İmam Hüseyin (a.s) hac amellerini yarıda keserek bir toplantıda kısa bir konuşma yaptı ve Irak’a hareket edeceğini bildirdi. Ve bu konuşmada şehit olacağını da hatırlattı. Müslümanlardan onun yardımına koşmalarını ve bu hedef yolunda kanlarını vermelerini istedi. Ertesi gün de Ehl-i Beyt’i ve dostlarını alarak Irak’a doğru hareket etti.

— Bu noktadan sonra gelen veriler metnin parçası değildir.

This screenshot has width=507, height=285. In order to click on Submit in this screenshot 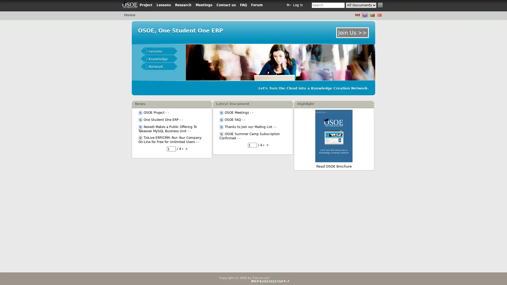, I will do `click(380, 5)`.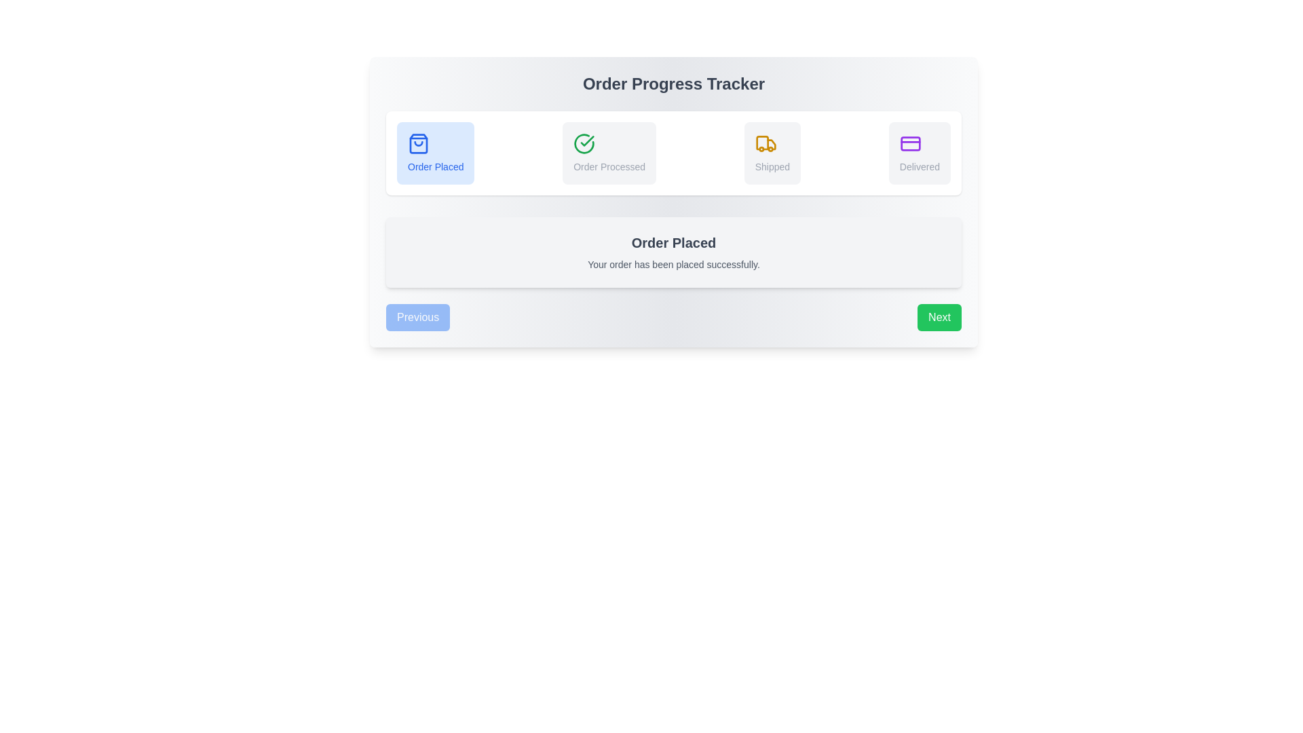  I want to click on the rectangular graphical element that represents the 'Delivered' progress status within the credit card icon, which is the fourth icon in a series of four progress indicators, so click(910, 144). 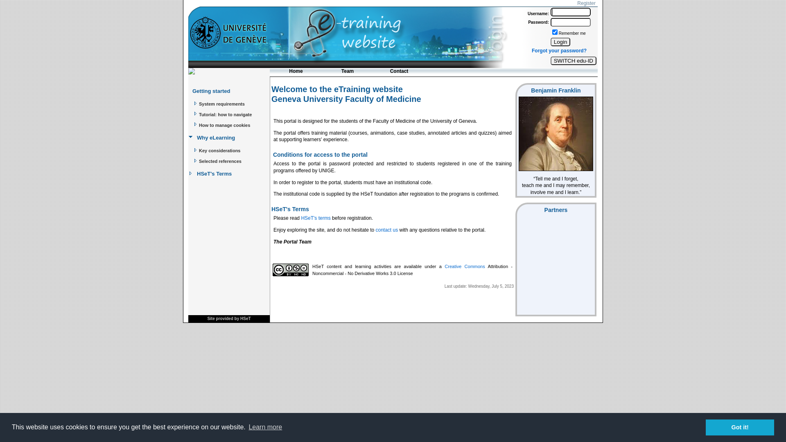 I want to click on 'Benjamin Franklin, 1706-1790', so click(x=556, y=133).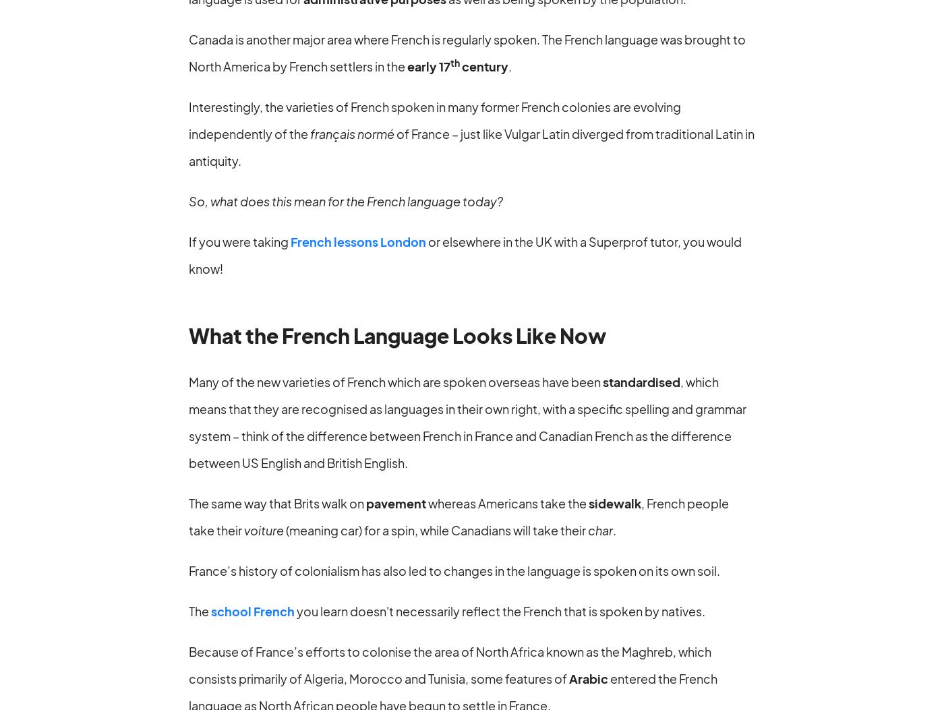 This screenshot has height=710, width=944. What do you see at coordinates (396, 502) in the screenshot?
I see `'pavement'` at bounding box center [396, 502]. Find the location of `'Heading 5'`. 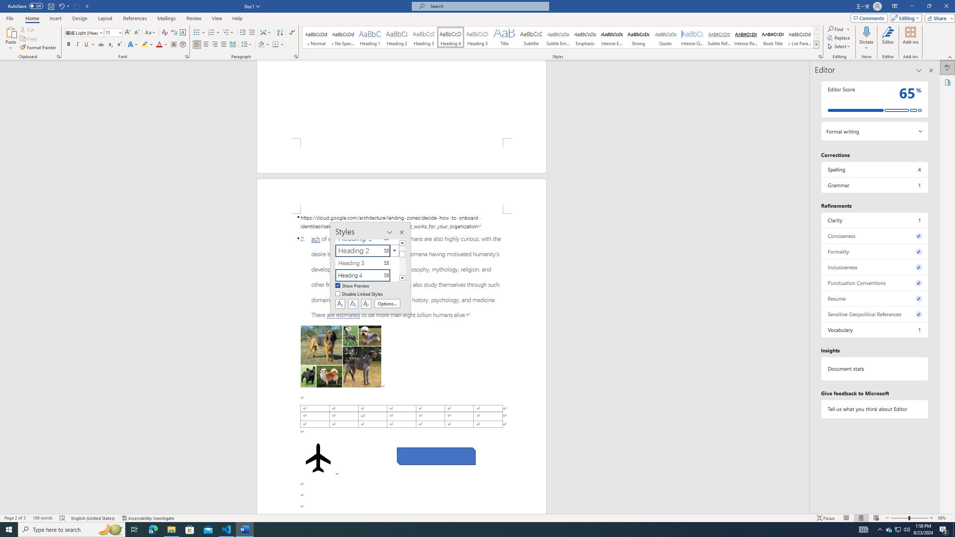

'Heading 5' is located at coordinates (477, 37). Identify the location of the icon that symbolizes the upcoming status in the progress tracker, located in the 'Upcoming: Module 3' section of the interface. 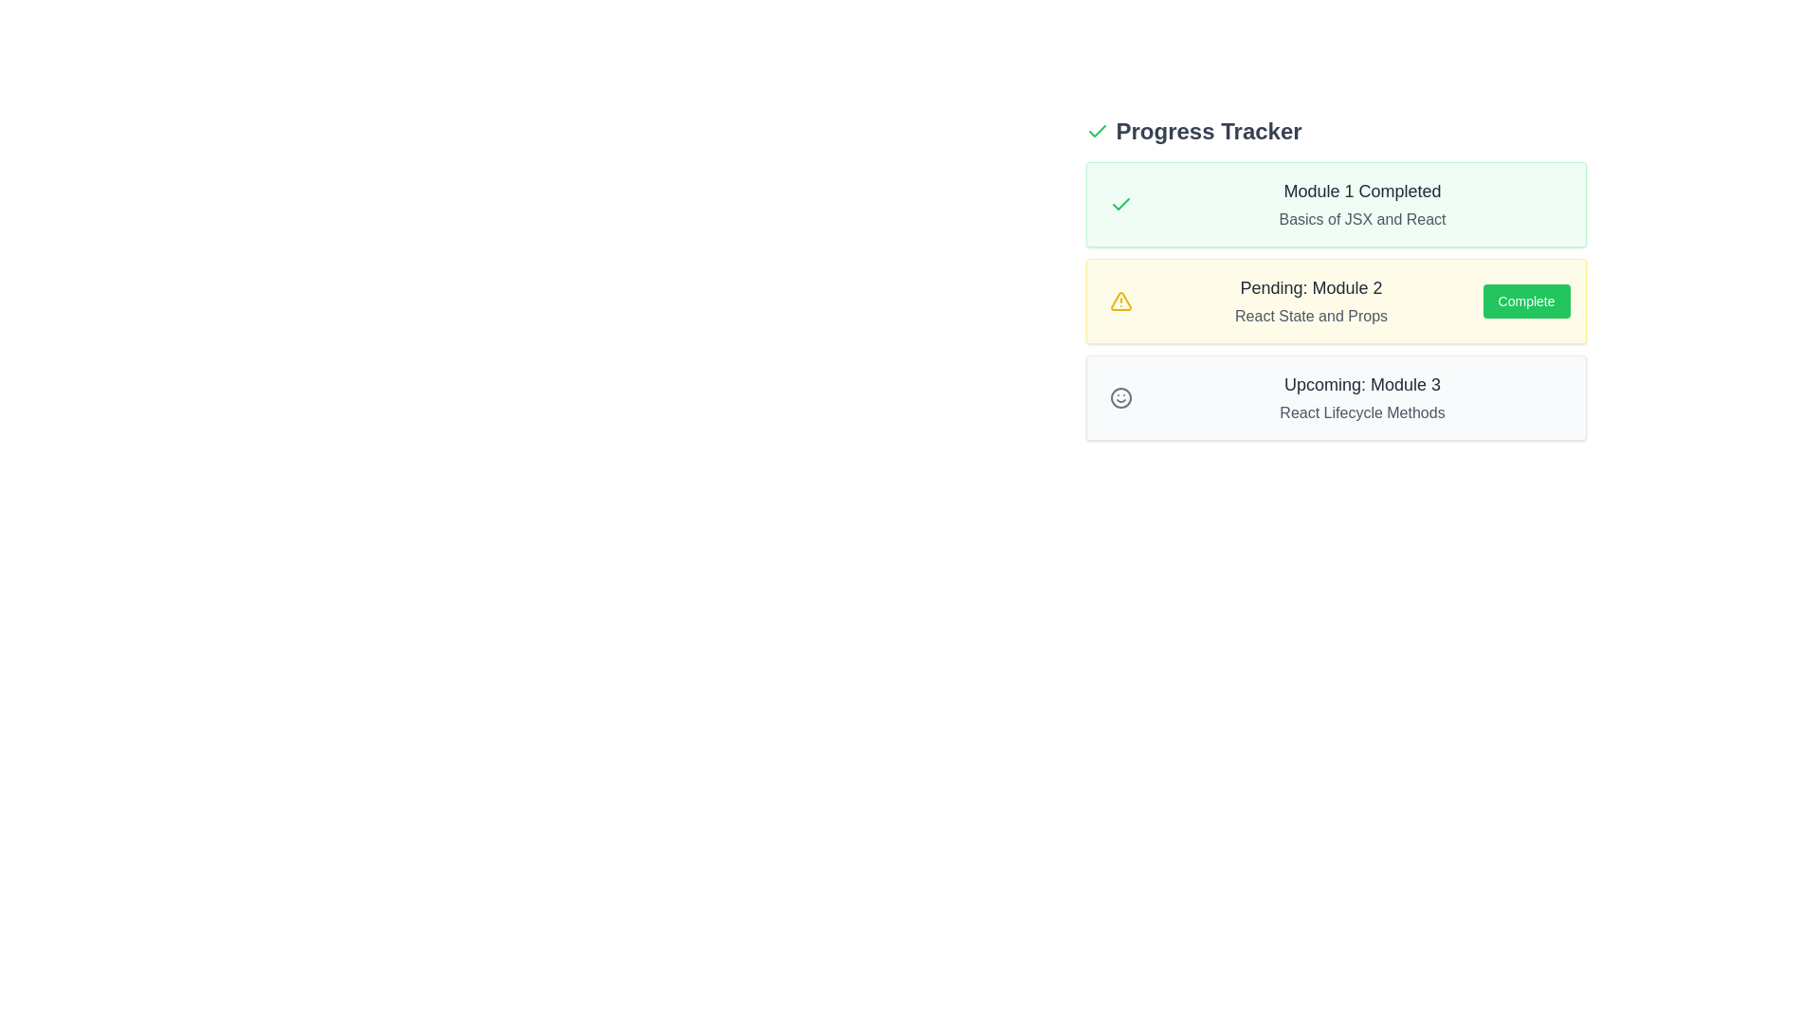
(1120, 397).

İmam Hüseyin (a.s) biat etmemeğe kesin kararlıydı. Bu yolda şehit olacağını da iyi biliyordu. Umumi fesad, fikri inhitat ve toplumun özellikle Iraklıların iradesizliğiyle pekiştirilen Ümeyye oğullarının büyük ve korkunç savaş gücünün onu yok edeceğini biliyordu.

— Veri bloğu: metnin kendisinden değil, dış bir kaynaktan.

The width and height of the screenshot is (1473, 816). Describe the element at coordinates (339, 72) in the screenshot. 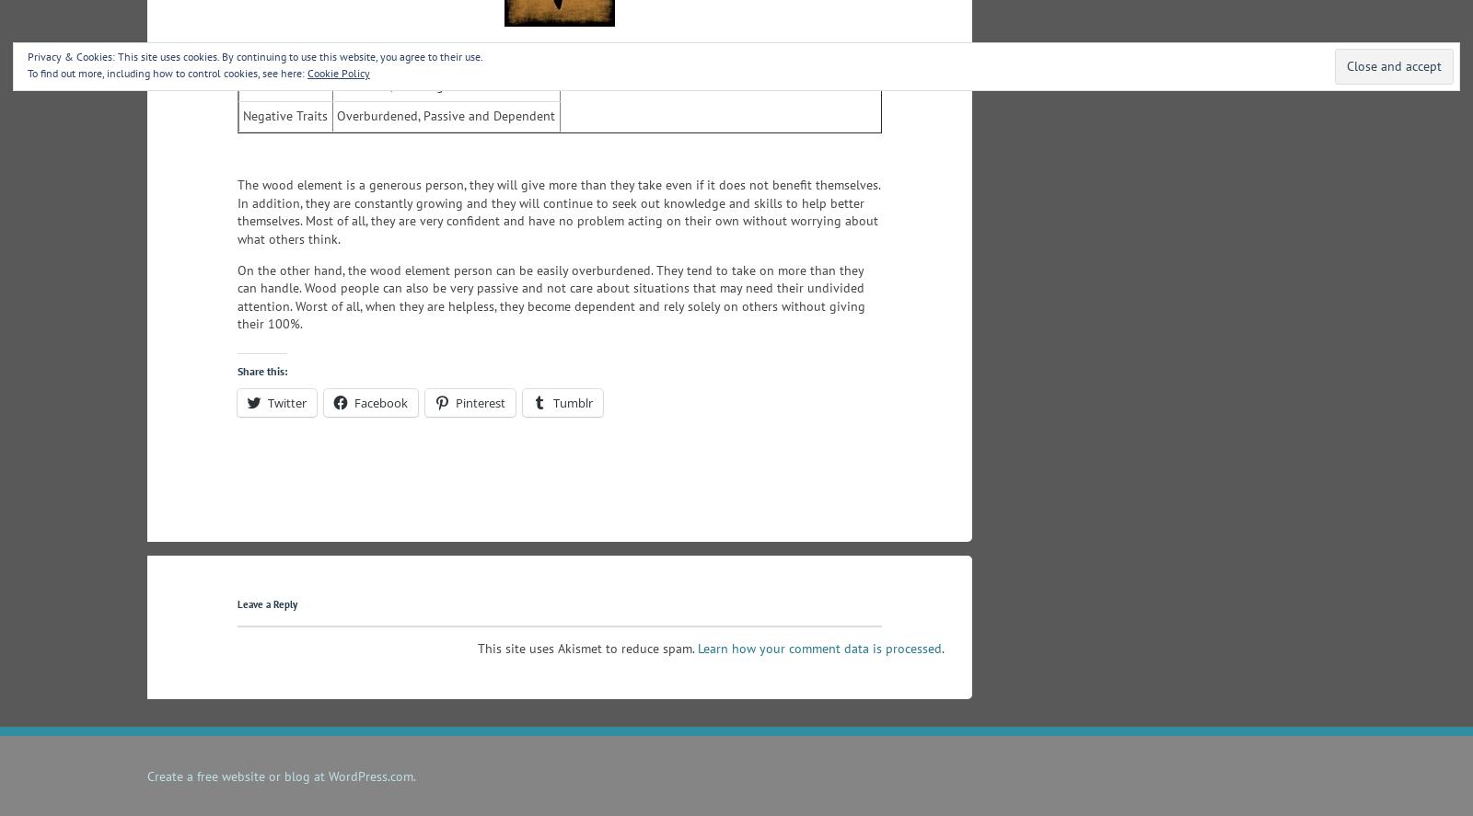

I see `'Cookie Policy'` at that location.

Tanınmış kişilerden bir grup, İmamın yanına gelip bu hareket ve kıyamın tehlikesini hatırlattılar. Fakat o hazret cevaplarında şöyle buyurdu: “Ben biat etmeyeceğim. Zulüm ve fesat hükümetine boyun eğmeyeceğim. Nereye gitsem, nerede olsam da beni öldüreceklerini biliyorum. Mekke’den ayrılmamın nedeni ise, benim kanımın dökülmesiyle Kabe’nin hürmetinin kırılmamasıdır.”

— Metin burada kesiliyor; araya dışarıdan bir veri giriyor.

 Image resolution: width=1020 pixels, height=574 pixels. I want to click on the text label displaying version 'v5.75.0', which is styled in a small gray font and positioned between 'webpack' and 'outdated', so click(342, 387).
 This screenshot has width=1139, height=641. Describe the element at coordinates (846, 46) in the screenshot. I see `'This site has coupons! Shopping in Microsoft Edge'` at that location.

İmam Hüseyin’in Kerbela Yolculuğu
İmam Hüseyin (a.s) Kufe yoluna koyuldu. Daha Kufe’ye birkaç günlük yol varken Kufe’de Yezid’in valisi tarafından, kendi elçisinin ve tanınmış gerçek dostlarından birinin şehit olup valinin emri ile ayaklarına ip bağlanıp Kufe sokaklarında gezdirildiğini duydu. Kufe ve yöresinin sıkı gözaltına alındığını ve İmam’la savaşacak mücehhez bir ordunun hazırlandığını duyunca ölümden başka bir yol kalmadığını anladı. İşte burada şehit olmak için kesin karar aldığını açıkça belirtti. Kufe’nin yaklaşık olarak yetmiş kilometre yakınlarında Kerbela ismindeki bir çölde Yezid’in ordusu onları ablukaya aldı. Sekiz gün burada kaldılar. Bu arada günden güne abluka çemberi daralıyor ve sürekli düşmanın sayısı çoğalıyordu. Bilahare İmam (a.s) çok az ashabıyla birlikte otuz bin kişiden oluşan ordunun muhasarasında kaldı. Ve Kufe’ye doğru hareketini devam ettirdi
Bu bir kaç gün içinde İmam Hüseyin (a.s), ordusunun yerlerini ayarlayıp dostlarını tasfiye etmeye karar aldı. Ashabına seslendi. Kısa bir konuşmada şöyle buyurdu: “Bizim ölüm ve şahadetten başka bir yolumuz yoktur. Ben biatımı sizden kaldırdım. Gitmek isteyen, gecenin karanlığından faydalanıp kendisini bu tehlikeli meydandan kurtarsın. Çünkü onlar bir tek beni öldürmek istiyorlar.”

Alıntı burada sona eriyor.